Au bonheur des dames, Emile Zola

 

Résumé

 

Denise, une jeune Normande, orpheline et chargée de ses deux frères, vient chercher du travail à Paris dans la boutique de son oncle, un marchand de tissus. Mais, rue de la Michodière, les petits commerçants sont tous exsangues, comme dévorés par le Bonheur des Dames, le grand « magasin de nouveautés » d’Octave Mouret et c’est là, dans cet univers sans pitié, que Denise trouve du travail. Cependant, dès le premier jour, son regard raisonnable et sage croise les yeux « couleur de vieil or » du grand patron ambitieux…

 

Mon avis

 

Ça faisait un moment que je me disais qu’il fallait que je lise ce classique, c’est désormais chose faite.

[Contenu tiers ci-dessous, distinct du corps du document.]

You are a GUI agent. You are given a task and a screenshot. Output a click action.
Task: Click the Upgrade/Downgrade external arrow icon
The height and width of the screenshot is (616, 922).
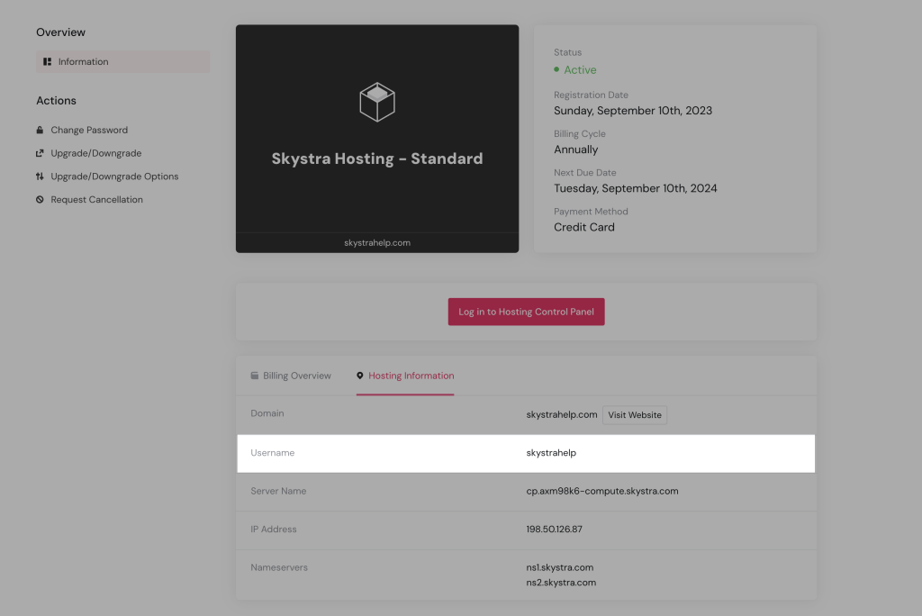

J’avais dû lire L’Assommoir à l’école, qui ne m’avait pas laissé un bon souvenir, mais j’ai bien aimé Le Bonheur des dames.

J’ai apprécié le côté journalistique de l’œuvre. Zola décrit avec minutie tous les mécanismes de l’opposition entre l’ancien commerce, celui des petites boutiques, et le nouveau, celui des grands magasins.

C’est brillant, très bien raconté, presque haletant, et surtout, extrêmement moderne. À travers les manigances de Mouret, le propriétaire du Bonheur des dames, on voit naître les magasins tels qu’on les connaît aujourd’hui, avec la mise en scène des marchandises, les articles en tête de gondole et les opérations promotionnelles.

 

Les descriptions sont très nombreuses, parfois un peu trop, mais ne m’ont pas trop gênée. Peut-être parce qu’elles parlent de choses que j’adore : vêtements fin XIXe, accessoires et tissus à ne plus en pouvoir. Je pense que si j’avais fréquenté un de ces magasins, j’aurais sûrement fait un malheur et ruiné le ménage.

 

Est aussi abordée la question de la condition ouvrière, et je dois dire qu’à la lecture de cet ouvrage, je suis contente de vivre au XXIe et non au XIXe (je sais qu’il y a à redire, et qu’il faut rester vigilant, mais on est quand même bien mieux protégés et considérés).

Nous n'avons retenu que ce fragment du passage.